How to carry a patient

If the patient can help you to bear their weight in any way, always opt for this. The most common way to do this is if they are able to put their arm around you and help you support their weight a bit.

If they are unable to help and you need to carry them fully, over-the-shoulder, or “fireman carry” is the best way to carry an adult. Do this by getting down on one knee, putting the patient’s arms over your head. Then, stand up, and shift their weight over across your back (see pictured). If the patient is a child, carry them in your arms if this is easier.

You can also use a rope, if you’re physically incapable of carrying them on your back without some assistance, or have a long way to go.
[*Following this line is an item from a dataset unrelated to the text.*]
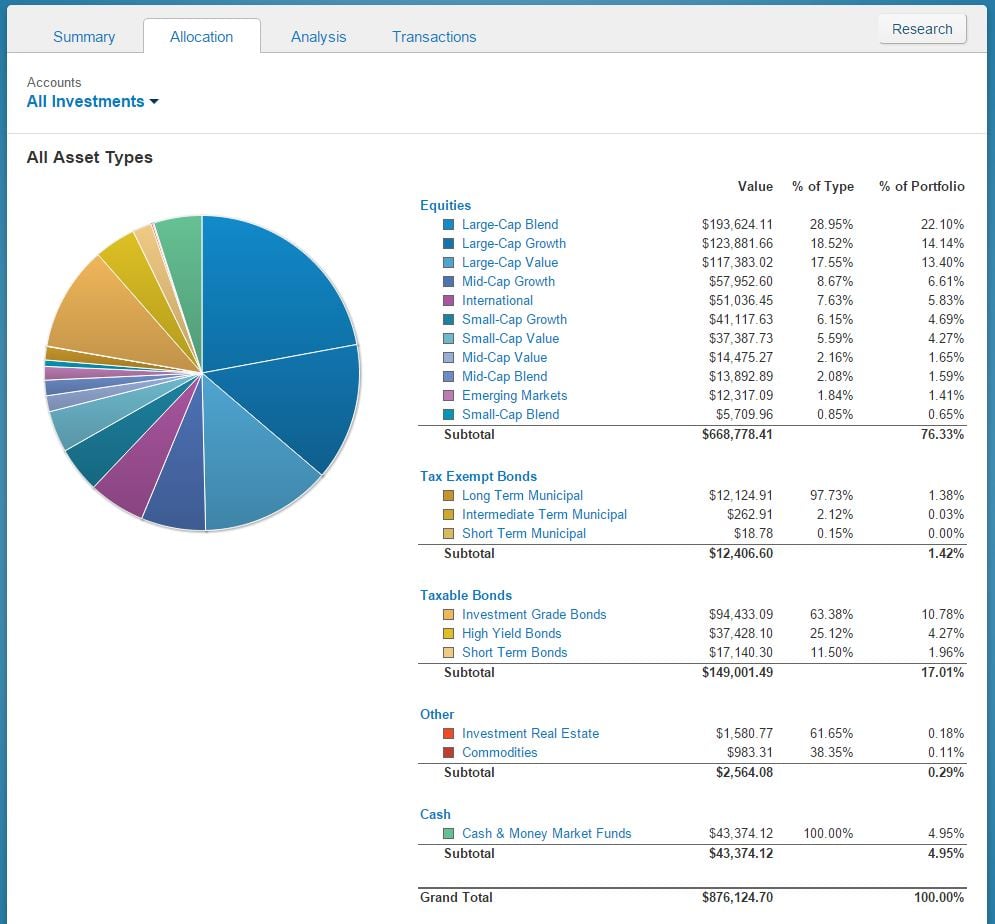Open the Large-Cap Growth link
Make a loop under your patient’s arms, and then tie the loop across, so you can carry them sort of like a backpack.

Finally, if you have the time and resources, you can make a pole stretcher by suspending the patient between two long sticks or poles, and dragging the patient in it, as if it is a cart with no wheels. This can be very effective, with the right equipment.


When you have a seriously injured or ill companion and need to get them to safety quickly, being prepared to carry them properly can save you both time, energy, and potentially, a life.